I remember once the VC’s Mini-Me or Deputy VC, David ‘David’ Clarke, proclaiming the iron law ‘No one will ever vote for higher taxes to fund Universities’ i.e. ‘Turkeys will never vote for Xmas’. Erm, yes they do. I wonder why, in the case of our mini-VC friend, he bothers getting out of bed of a morning; it’s all pre-destined for you matey, isn’t it? As Super Hans pointed out in Peep Show in response to lager and nuts and their popularity: “People like Coldplay and voted for the Nazis.” What Supers Hans and many other men and women are getting and have got at is that mice and men have no natural state; they try to and can change, and many times do change, sometimes desirously, the odd time joyfully, often hideously. Remember how the world was once flat? How Celine Dion was No. 1? When Whitney Houston had a voice that could cause some serious bathroom echo?
You see, trying to change something because we want a new mode is not idealism, but a course of practical hard graft that can be effected. In a year that News International’s political ‘truth’ – don’t do anything to annoy The Sun and The News of the World/go against their editorial line – crumbled, how can the VC and his posse collude in hiding their active choice not to oppose the destruction of public comprehensive Higher Education? By maintaining that there are objective conditions that they can do nothing to influence – we are only lumps of flotsam caught in the flow of Con-Lib reform – they are not setting us straight; they’re spoon feeding us sleeping tablets.
Anyway, to end, in the best traditions of last letters in The Times, a translation guide to Thomas’s afore mentioned passage. (BTW you wouldn’t want to have been alongside the VC in the rough-and-tumble of the school playground, would you? One can imagine his less than helpful counsel at the sight of incoming bullies: “I want to help, and if it was a perfect world, I would indeed ban profound and hideous beatings. However, due to the reality that my peer group will probably call me names, and bearing in mind, too, that whilst applying the hockey stick to your rather nice forehead I will ask then to do it gently and in proportion, I cannot really tell this collection of bullies to stop battering you to a pulp. And, not that I want to blow my own trumpet, but if you do look at my past record re bog water-boarding, I did play a role in reducinge flushes on heads down the toilet from 5 to 4.”)
“Influencing policy”= agreeing with and lobbying for policy, ignoring people who disagree with policy, and then implementing policy.

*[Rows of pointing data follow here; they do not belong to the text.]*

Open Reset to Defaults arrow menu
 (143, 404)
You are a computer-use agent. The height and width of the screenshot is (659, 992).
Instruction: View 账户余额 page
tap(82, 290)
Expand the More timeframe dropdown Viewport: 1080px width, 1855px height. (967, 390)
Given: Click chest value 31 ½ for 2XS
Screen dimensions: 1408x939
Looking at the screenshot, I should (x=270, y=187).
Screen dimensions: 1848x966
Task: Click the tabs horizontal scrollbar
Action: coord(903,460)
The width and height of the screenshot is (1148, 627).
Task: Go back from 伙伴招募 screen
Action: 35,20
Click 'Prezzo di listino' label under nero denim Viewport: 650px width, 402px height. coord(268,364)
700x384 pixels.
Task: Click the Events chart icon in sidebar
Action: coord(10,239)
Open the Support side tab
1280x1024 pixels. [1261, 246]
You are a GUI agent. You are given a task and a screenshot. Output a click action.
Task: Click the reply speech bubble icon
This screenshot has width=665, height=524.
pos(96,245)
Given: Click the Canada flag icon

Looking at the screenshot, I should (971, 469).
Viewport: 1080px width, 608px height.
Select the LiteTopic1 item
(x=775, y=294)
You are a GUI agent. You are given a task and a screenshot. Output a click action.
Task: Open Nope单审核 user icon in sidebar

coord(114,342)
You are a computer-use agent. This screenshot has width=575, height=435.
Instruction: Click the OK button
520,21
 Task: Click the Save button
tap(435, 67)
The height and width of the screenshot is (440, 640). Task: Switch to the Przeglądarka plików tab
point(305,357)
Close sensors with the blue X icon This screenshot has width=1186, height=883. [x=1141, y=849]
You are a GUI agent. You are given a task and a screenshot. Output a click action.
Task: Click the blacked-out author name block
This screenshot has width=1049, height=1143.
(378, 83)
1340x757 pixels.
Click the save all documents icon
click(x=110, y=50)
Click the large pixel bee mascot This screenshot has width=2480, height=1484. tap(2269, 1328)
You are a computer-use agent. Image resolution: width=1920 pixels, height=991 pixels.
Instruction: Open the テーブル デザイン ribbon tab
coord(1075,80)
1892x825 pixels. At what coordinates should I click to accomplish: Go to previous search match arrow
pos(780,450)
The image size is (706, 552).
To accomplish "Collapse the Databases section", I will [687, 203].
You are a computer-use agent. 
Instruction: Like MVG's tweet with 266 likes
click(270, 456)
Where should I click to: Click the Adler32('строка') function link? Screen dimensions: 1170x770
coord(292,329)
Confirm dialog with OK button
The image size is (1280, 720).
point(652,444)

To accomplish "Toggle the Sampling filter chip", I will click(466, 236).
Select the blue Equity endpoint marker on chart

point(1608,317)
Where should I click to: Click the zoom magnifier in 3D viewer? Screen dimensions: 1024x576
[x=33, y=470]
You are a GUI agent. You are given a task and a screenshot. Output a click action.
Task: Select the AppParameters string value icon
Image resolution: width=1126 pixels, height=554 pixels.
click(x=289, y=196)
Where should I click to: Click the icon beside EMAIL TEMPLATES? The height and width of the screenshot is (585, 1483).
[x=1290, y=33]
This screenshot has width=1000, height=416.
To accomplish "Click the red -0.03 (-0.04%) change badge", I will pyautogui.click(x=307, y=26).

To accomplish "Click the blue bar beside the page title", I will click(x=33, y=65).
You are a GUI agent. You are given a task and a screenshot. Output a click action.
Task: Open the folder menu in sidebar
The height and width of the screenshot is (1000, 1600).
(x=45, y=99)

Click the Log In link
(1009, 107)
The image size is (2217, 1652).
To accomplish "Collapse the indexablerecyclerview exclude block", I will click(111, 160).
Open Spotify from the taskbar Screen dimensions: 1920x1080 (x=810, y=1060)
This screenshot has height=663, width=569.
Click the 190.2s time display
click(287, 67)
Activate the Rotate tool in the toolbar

“Being at the table” = nodding when David Willets or (deep breaths, remember the rhythm method) David *CAMERON* or (disappointed sigh) Nick Clegg speaks. Hopefully being invited into the drawing room, with the other white male courtesans, for a glass of port and a complementary stroke of the house parrot.
“Developing policy” = nodding (again) when David Willets speaks
“All-out fight”= opposing something when it’s wrong. I suspect Chief Thomas would not have been a fan of Galileo’s “all out fight” against the 17th century Catholic Church. Or my cousin Edith’s conviction for shoplifting at Penge Tesco despite the fact she was working at Lewisham Super Bowl at the time. And she doesn’t even like After-Eight or tinned ravioli
“Members”= me and a few others who want a knighthood or something a little better than Deputy Lieutenant of Bristol
“Or communications are very much less”= David Willets has stopped invited me to his bunker. Or, to put another way: “I was against something very bad. Very bad. The person who was doing the bad thing stopped talking to me. So, to recap, because I helped/fought to stop a bad thing, the bad thing’s main advocate has been less than nice to me. It is my fault for opposing the bad thing.”